## ACTIVIDAD 1
En el relato sobre las dos ancianas, ¿en qué coincidieron ambas por primera vez?
## ACTIVIDAD 2
Según el relato sobre las dos ancianas, ¿por qué le parecía a quien narra que ellas estaban de acuerdo en todo? Responde en una a tres oraciones.
## ACTIVIDAD 3
Por favor, retoma el relato sobre las dos ancianas justo después de su última frase y continúalo.

:: FRAGMENTO PARA REVISAR ::

A mí me parecía que estaban de acuerdo en todo, aunque no porque en algún momento tuvieran la misma opinión sobre alguno de los temas que tocaban. En ninguno la tuvieron, como ahora os contaré. Me lo parecía, sin embargo, por su interés en temas relativos -todos ellos- al dolor o la muerte. Por la pasión con que los sacaban, la profundidad con que los trataban, el esfuerzo con  que fingían no hacer ni una cosa ni la otra. Ya, eran ancianas, estaban en un centro de salud, de qué otra cosa podían haber estado hablando, supongo. Es que nunca he creído demasiado en los estereotipos, y cuando se me aparecen, pues eso, que me cogen con el pie cambiado.

El caso es que a ellas les parecía que el desacuerdo era total. Al fin y al cabo, mientras la del moño cuidadosamente sujeto pensaba que al dolor se acaba acostumbrando uno, la que no se había acicalado demasiado aquella mañana opinaba que, a eso, no se acostumbra uno nunca. Si la una hubiera estado dispuesta, de ser  posible hacerlo, a sufrir cualquier enfermedad si así conseguía liberar de ella a sus hijos, la otra sin embargo no lo tenía tan claro. Y al respecto de si hay que intentar dormir cuando el dolor no nos deja, la opinión de cada una incluía un no dar crédito a la de la otra, dada la disparidad existente entre ambas. Total; que igual tenían razón. En realidad no parecía que fueran a ponerse de acuerdo sobre ningún aspecto concreto, a pesar de parecerse tanto.

Y, de pronto, lo que no parecía ocurrió.

Las dos pensaban que al destino uno no puede escapar. Que lo que está escrito que nos pasará nos pasará, y que qué importancia puede tener, dado que es ése el caso, marear la perdiz con elucubraciones.
Según se hizo evidente su acuerdo, se quedaron mirando fijamente. Después de esa mirada y de sonreir con timidez decidieron guardar un ciertamente incómodo par de minutos de silencio. Entonces una decidió romper la intimidad del momento explicitando lo que se convertiría en el ya segundo gran acuerdo entre ellas:

-Claro. Como del destino no se puede escapar, cómo vamos a opinar lo contrario.

:::
:: INFORMACIÓN PROPORCIONADA ::

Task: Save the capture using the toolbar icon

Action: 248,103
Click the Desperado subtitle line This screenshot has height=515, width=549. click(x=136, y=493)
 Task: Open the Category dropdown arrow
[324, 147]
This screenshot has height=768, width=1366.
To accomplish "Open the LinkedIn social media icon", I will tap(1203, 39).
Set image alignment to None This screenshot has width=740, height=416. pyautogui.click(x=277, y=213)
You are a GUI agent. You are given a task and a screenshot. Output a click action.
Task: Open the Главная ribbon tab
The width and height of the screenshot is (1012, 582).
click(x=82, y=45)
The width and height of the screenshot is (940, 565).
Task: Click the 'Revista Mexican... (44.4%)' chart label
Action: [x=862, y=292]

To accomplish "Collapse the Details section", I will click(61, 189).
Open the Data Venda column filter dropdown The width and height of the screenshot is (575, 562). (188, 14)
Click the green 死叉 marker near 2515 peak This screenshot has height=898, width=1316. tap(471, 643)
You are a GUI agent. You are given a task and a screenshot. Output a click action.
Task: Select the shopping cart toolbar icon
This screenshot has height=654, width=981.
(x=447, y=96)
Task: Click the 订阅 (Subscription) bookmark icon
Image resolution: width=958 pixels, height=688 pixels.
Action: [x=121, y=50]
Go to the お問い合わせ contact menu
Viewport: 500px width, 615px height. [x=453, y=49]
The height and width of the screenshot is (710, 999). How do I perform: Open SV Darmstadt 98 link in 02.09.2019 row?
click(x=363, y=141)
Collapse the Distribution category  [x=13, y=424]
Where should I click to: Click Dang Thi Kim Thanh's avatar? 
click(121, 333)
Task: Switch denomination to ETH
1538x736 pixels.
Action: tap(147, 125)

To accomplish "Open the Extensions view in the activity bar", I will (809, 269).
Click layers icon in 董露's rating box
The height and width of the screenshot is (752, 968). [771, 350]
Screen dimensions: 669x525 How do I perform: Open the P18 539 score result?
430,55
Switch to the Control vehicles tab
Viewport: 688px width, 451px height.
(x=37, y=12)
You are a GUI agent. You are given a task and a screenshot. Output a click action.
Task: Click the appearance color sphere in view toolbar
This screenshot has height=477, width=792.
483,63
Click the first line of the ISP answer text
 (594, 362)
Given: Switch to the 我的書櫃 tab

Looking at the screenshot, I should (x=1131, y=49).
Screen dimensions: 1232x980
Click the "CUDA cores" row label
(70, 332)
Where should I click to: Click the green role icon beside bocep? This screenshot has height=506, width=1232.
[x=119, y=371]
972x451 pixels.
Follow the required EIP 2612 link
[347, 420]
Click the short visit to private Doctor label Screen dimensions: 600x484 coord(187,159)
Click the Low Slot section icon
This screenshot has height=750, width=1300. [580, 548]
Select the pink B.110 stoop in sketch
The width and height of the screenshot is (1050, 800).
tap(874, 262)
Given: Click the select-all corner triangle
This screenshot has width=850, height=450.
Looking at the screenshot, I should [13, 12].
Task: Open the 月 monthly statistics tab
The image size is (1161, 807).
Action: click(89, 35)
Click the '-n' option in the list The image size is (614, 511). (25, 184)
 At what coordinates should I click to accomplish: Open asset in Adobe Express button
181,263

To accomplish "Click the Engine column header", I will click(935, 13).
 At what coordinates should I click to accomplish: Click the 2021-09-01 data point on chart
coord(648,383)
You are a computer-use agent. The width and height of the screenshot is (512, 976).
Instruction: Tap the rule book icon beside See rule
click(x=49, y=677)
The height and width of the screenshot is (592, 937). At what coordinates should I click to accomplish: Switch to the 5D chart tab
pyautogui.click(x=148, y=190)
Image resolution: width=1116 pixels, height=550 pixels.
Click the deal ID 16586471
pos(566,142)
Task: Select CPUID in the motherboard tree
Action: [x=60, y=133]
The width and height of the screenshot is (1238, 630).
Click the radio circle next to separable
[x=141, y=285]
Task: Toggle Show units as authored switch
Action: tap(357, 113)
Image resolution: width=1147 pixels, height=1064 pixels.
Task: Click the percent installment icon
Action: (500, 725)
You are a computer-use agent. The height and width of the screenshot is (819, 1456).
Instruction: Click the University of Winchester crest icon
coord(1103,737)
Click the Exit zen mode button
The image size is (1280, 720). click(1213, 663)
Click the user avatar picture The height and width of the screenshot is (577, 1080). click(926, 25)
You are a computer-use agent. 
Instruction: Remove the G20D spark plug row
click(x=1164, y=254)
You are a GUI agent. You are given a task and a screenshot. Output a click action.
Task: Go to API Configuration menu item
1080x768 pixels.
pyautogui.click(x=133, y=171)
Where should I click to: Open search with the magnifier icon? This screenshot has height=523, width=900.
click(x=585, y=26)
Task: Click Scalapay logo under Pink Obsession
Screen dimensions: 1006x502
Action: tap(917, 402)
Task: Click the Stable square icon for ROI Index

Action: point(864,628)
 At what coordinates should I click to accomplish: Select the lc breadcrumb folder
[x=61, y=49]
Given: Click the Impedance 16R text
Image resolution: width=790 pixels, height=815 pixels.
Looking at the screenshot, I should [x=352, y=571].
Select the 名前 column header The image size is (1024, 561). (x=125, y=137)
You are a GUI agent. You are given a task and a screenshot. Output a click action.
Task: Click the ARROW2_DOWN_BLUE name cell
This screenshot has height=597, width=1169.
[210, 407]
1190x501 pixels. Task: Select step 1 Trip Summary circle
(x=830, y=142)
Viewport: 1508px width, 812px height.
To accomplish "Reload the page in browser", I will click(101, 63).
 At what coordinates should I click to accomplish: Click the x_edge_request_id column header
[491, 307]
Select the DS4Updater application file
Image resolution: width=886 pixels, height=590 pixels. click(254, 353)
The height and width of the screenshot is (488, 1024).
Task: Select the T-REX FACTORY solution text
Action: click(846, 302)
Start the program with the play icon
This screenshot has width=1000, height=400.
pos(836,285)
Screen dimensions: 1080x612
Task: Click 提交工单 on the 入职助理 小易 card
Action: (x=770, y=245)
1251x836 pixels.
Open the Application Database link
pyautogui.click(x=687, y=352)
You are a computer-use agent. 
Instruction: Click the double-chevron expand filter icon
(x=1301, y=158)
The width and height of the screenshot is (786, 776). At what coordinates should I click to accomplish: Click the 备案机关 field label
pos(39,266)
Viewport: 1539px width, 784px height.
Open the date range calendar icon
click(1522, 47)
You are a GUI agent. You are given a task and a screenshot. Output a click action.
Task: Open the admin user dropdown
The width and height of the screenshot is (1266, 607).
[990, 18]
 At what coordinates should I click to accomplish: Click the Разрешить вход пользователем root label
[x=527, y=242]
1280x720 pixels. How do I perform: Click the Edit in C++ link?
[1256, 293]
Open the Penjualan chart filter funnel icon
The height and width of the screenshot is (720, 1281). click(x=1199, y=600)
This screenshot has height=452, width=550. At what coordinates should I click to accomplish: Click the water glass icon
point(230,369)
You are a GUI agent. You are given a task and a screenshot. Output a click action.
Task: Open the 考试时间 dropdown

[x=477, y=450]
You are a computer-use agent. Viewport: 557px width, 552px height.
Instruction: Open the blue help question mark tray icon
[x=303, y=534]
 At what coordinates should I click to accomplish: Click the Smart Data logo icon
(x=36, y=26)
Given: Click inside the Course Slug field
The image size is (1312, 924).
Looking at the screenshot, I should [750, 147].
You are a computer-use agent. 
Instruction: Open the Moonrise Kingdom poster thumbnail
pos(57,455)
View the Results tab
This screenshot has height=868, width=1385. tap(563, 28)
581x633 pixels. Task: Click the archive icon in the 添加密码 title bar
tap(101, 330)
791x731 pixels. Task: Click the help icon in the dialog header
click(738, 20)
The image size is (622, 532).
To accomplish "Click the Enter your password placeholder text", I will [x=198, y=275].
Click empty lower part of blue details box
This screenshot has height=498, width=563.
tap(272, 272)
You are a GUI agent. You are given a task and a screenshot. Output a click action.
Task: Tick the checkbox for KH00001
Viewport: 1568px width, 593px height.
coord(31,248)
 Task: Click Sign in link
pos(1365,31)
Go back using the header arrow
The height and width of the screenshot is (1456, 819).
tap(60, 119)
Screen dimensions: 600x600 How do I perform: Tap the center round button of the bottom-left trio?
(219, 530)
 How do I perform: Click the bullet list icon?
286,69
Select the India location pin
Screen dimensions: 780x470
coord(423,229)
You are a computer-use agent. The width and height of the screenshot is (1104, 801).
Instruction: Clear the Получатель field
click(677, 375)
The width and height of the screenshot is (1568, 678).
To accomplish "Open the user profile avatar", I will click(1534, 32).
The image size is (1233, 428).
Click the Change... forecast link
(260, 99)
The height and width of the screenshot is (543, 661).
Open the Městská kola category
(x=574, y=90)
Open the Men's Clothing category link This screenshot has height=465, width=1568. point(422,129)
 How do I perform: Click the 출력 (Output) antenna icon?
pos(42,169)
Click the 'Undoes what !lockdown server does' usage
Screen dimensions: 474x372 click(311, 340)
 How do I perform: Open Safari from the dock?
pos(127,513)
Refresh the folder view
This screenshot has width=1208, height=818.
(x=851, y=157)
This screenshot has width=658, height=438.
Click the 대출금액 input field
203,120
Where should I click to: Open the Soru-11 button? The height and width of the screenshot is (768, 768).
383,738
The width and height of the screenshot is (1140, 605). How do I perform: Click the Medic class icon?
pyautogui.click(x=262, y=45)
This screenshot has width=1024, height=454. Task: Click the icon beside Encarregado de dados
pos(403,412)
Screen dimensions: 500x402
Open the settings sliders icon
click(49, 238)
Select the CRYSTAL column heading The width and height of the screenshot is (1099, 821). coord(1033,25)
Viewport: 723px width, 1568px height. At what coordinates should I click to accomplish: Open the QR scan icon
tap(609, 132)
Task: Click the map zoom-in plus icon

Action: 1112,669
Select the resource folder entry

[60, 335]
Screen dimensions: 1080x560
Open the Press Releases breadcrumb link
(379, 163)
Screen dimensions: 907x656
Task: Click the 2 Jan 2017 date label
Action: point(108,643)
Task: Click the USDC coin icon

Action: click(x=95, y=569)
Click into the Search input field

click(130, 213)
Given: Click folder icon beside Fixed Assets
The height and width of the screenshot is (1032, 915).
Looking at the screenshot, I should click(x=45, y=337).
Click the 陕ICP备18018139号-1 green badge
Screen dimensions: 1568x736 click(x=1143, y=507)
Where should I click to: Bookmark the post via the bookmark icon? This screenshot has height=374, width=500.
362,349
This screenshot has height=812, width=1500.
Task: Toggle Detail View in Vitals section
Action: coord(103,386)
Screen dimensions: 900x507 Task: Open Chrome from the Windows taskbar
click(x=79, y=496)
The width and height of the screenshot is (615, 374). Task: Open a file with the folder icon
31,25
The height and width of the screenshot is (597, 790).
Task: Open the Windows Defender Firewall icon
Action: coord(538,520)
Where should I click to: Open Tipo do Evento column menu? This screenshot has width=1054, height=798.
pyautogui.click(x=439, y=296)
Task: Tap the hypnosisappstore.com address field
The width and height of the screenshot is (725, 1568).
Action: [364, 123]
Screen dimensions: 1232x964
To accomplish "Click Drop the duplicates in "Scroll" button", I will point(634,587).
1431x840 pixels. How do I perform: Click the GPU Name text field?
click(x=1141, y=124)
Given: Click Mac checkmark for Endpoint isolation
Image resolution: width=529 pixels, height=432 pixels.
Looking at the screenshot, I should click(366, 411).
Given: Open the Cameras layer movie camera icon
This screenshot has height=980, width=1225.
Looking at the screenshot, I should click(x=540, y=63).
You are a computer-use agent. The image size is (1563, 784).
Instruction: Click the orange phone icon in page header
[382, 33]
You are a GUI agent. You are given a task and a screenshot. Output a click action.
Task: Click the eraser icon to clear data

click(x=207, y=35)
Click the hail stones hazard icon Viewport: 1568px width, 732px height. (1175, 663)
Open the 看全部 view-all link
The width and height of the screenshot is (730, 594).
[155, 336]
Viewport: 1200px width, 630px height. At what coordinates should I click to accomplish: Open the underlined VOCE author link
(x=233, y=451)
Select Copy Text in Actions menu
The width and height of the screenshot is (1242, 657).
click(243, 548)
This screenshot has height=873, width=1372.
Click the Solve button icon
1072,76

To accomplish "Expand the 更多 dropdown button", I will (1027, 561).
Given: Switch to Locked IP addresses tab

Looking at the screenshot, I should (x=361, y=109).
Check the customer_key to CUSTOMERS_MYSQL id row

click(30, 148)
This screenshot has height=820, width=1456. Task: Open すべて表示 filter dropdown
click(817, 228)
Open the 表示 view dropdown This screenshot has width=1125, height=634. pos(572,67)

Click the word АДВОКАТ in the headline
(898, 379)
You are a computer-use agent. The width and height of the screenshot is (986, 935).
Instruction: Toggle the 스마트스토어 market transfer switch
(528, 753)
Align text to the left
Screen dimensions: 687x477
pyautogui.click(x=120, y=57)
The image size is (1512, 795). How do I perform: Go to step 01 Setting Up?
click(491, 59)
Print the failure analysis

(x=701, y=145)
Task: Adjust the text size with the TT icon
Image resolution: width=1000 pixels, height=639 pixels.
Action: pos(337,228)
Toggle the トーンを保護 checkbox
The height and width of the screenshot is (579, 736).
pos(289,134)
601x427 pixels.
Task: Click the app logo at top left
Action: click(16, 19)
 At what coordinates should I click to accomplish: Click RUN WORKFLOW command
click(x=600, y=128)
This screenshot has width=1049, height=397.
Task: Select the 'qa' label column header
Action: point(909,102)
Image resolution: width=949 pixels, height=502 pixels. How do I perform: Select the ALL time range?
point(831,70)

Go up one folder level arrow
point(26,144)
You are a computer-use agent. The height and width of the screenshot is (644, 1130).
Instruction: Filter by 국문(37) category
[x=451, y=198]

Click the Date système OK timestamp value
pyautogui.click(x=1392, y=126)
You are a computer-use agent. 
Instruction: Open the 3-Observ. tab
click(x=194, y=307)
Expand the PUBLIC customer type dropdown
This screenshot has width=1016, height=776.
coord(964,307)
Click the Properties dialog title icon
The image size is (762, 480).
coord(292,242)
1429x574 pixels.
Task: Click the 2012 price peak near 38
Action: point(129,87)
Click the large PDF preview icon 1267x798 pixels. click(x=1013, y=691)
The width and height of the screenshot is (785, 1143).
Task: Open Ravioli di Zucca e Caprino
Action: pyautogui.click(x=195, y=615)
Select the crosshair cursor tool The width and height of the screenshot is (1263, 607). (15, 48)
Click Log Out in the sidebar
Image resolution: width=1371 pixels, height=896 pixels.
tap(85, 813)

:::

## RESPUESTA 1
En que uno no puede escapar al destino.

## RESPUESTA 2
Porque todos los temas que sacaban tenían que ver con el dolor o la muerte. Además, los trataban con la misma pasión y la misma profundidad, y con el mismo esfuerzo por fingir que no lo hacían.

## RESPUESTA 3
La otra señora, la que fuera que no enunció la frase, asintió con la cabeza. Eso también era obvio.

Les parecía obvio que, si el destino está escrito, no se puede opinar con verdadera libertad sobre ello, o al menos lo que no se puede es opinar lo contrario. Y no les parecía ésta una consecuencia obvia en el sentido de que sus opiniones, una vez habían sido aquélla -y por tanto cualesquiera que hubieran sido- también estuvieran escritas de antemano, no. No es eso lo que se decían allí calladas. Ellas creían que no podían haber sido otras. Lo inevitable, pensaban -o al menos pensaron-, no se puede tampoco evitar opinarlo. Esto es: que las verdades sobre el sentido de la vida humana (que no digo que las haya, pero sí que lo sería el enunciado del destino en cuestión, de ser cierto),como las verdades a priori, no se pueden negar. Es como si, de alguna manera, fuéramos clarividentes ante las verdades de tan alto rango normativo: si es verdad en el mundo, es verdad, de antemano, en nuestra cabeza, que forma parte del mundo. Ojalá funcionara así todo. Digo yo.